GOAL
Starting at the line that contains "You are a GUI" and ending after the line that contains "point(464,84)", rescale the listing by writing those lines out again, requests included, with each coordinate in the answers multiplied by 1.6 and rounded to a whole number, halves up. Give only those lines, and leave out the pictures.

DATA IN THIS EXERCISE
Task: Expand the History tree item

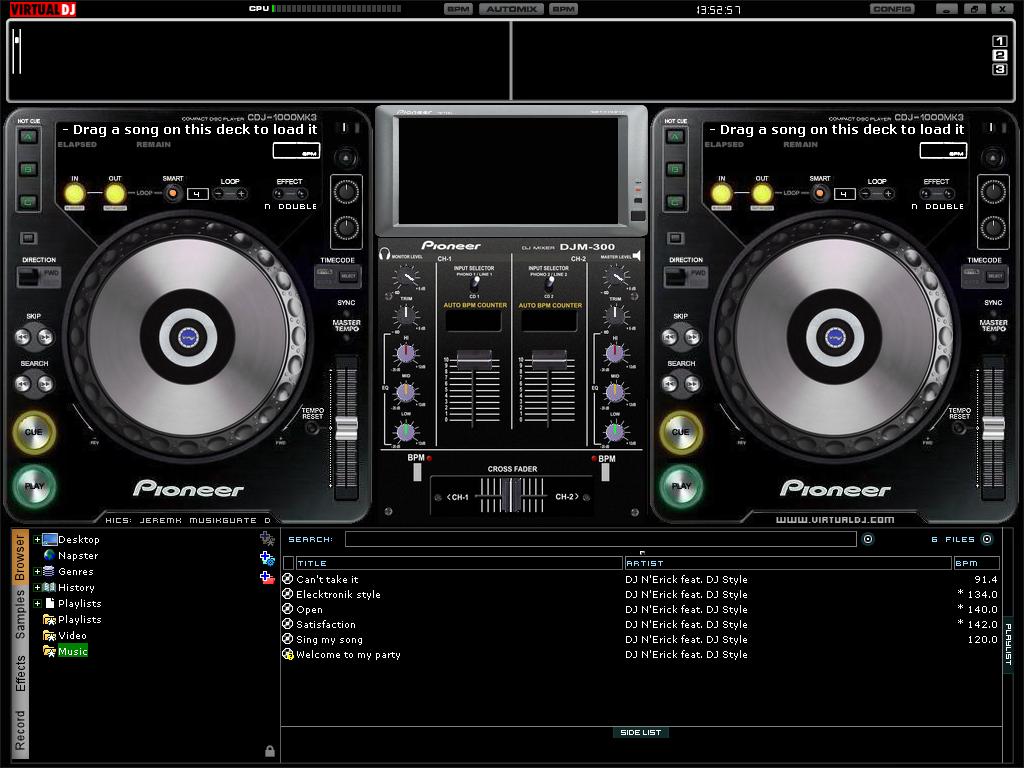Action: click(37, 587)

--

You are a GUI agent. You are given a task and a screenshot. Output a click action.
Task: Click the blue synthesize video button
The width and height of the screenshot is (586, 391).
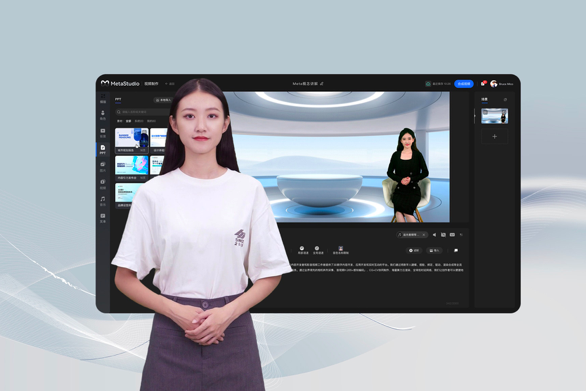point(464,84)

---

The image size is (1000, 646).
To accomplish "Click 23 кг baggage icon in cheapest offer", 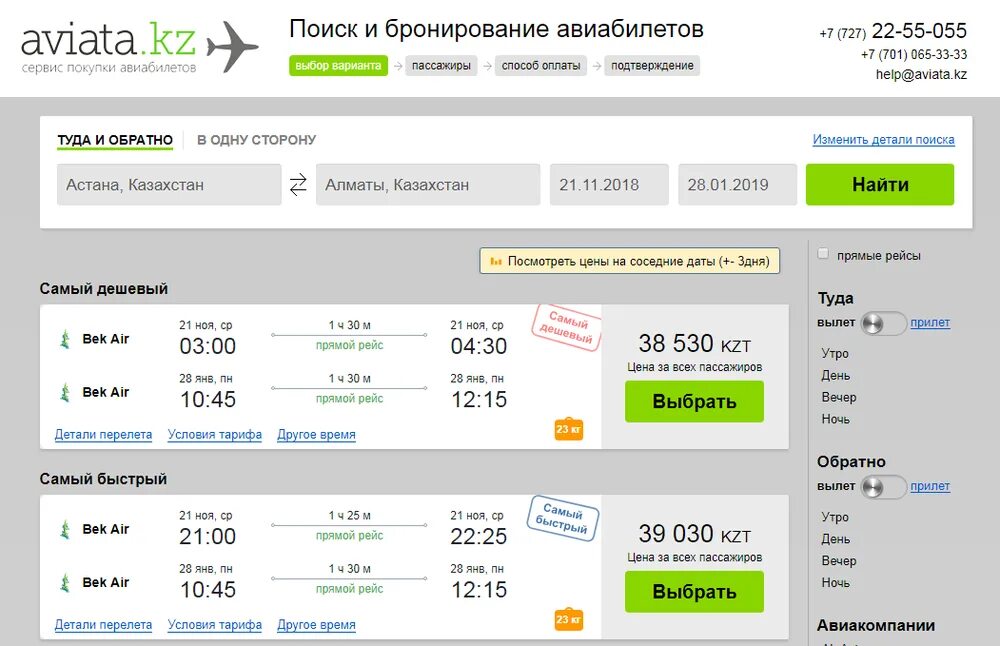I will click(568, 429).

IN RESPONSE
You are a GUI agent. You are given a task and a screenshot. Output a click action.
Task: Click the blue synthesize video button
The width and height of the screenshot is (586, 391).
point(742,134)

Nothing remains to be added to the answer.